» **STORED DATA**
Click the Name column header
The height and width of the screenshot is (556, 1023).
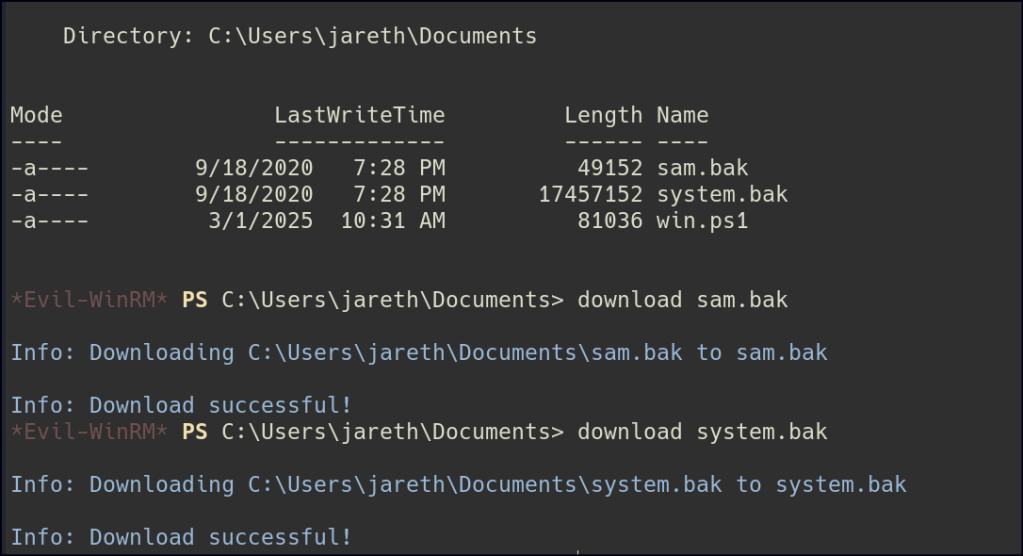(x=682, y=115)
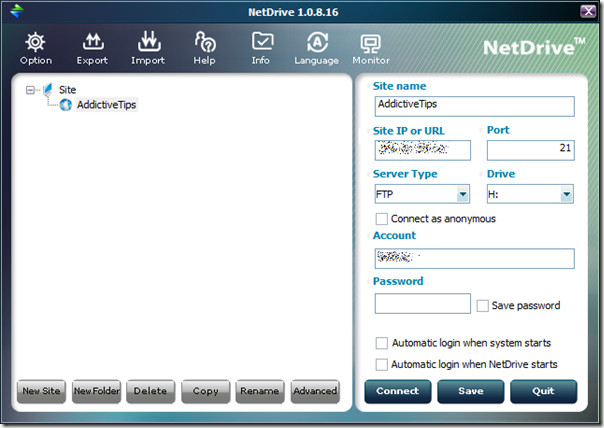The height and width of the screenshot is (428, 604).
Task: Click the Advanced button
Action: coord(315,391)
---
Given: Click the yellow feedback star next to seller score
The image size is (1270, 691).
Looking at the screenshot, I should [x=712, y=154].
---
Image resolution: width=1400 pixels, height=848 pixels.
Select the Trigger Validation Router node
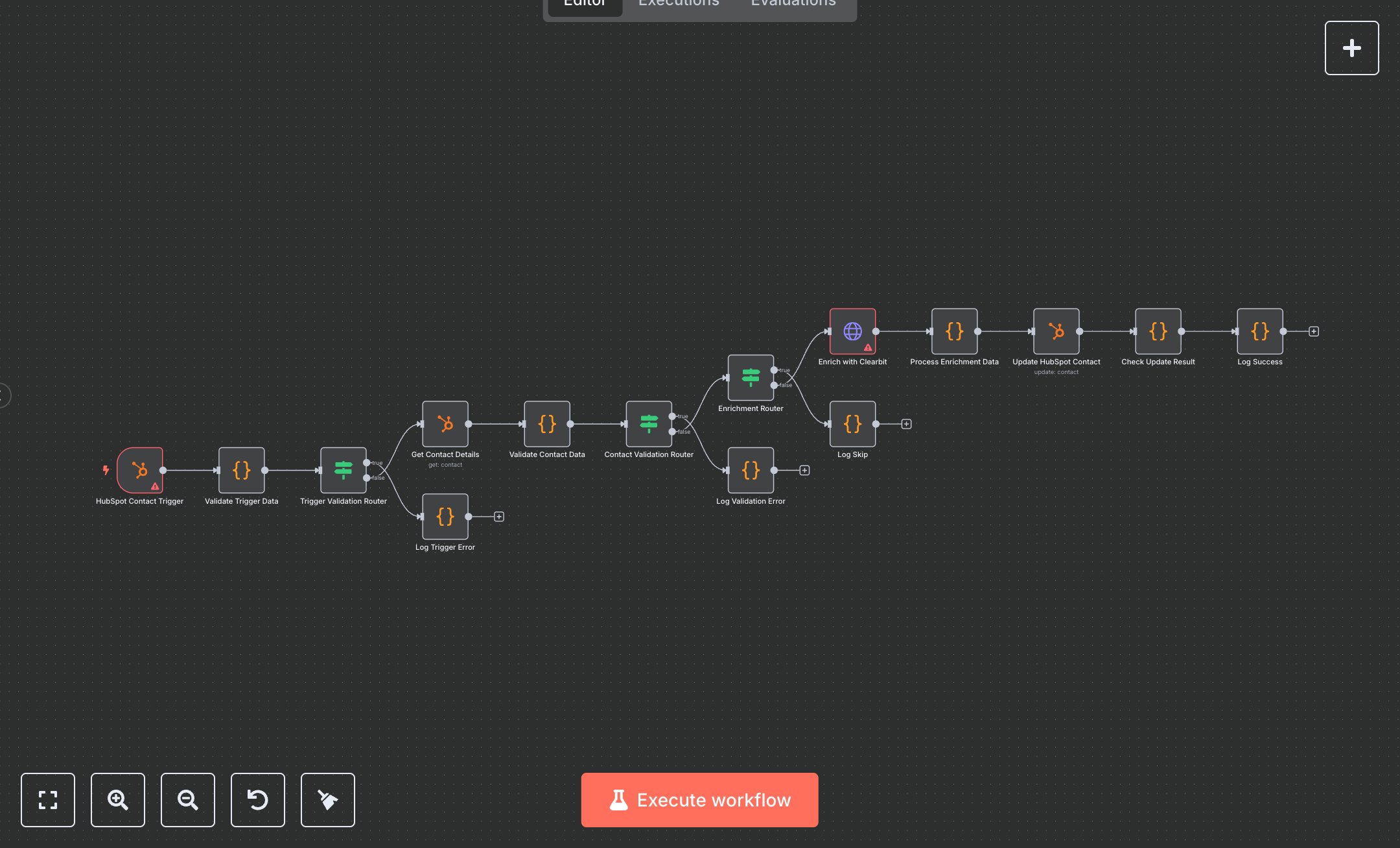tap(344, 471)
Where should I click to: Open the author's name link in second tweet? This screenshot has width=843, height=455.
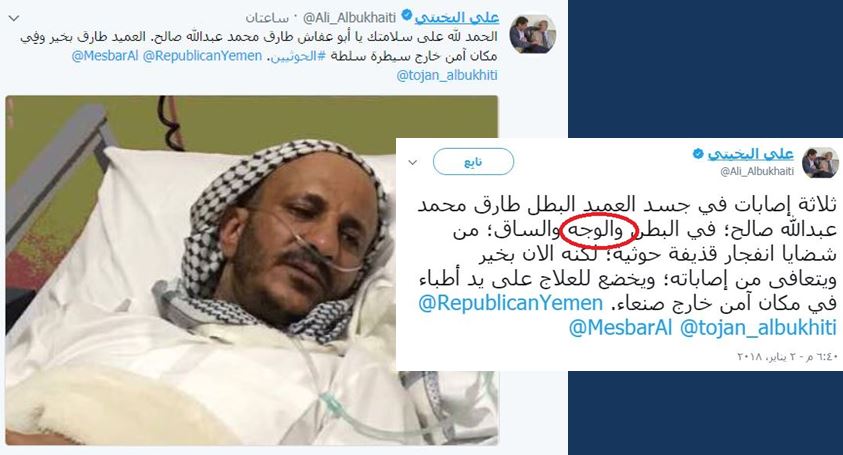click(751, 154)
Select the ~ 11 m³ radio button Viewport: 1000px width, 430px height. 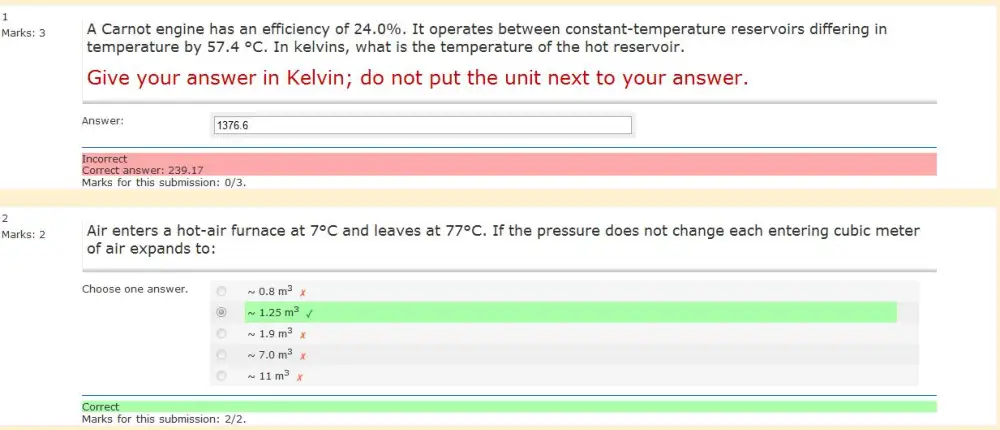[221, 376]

» **EXERCISE TASK**
Copy the lines of the listing above word for word, from the line containing "Click the Name column header" through the line containing "Action: coord(315,391)", inclusive, and omit the pictures.

» **ANSWER FOR THE TASK**
Click the Name column header
The height and width of the screenshot is (556, 1023).
(x=682, y=115)
The height and width of the screenshot is (428, 604).
Task: Click the Advanced button
Action: coord(315,391)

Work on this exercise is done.